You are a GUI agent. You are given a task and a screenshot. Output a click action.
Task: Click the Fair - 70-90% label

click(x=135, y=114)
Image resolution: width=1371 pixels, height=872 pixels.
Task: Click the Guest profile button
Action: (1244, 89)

= = =

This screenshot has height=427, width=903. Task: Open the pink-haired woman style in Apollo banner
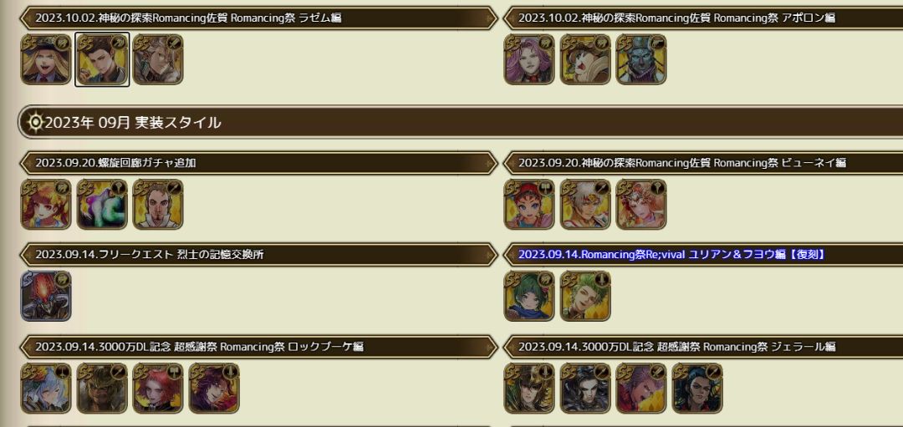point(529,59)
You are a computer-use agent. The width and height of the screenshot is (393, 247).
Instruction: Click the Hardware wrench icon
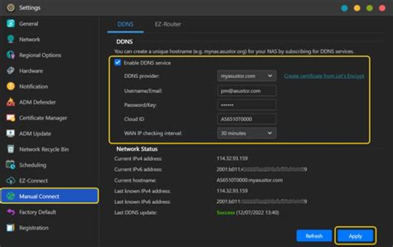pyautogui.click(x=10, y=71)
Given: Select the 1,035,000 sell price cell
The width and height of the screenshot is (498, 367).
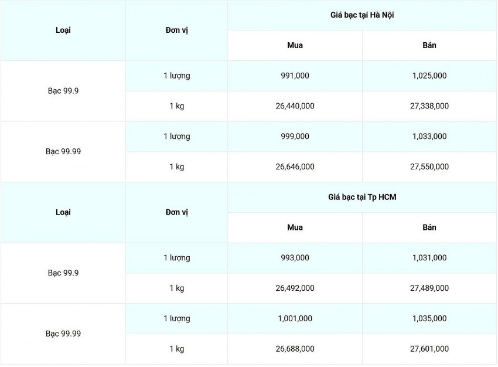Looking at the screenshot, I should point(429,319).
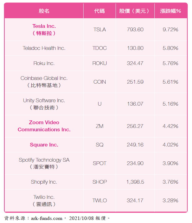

= = =

If a line in the data above holds the string "agent", copy it.

▶ [SOLUTION TO THE EXERCISE]:
You are a GUI agent. You are given a task and a screenshot. Output a click action.
You are a computer-use agent. The width and height of the screenshot is (393, 247).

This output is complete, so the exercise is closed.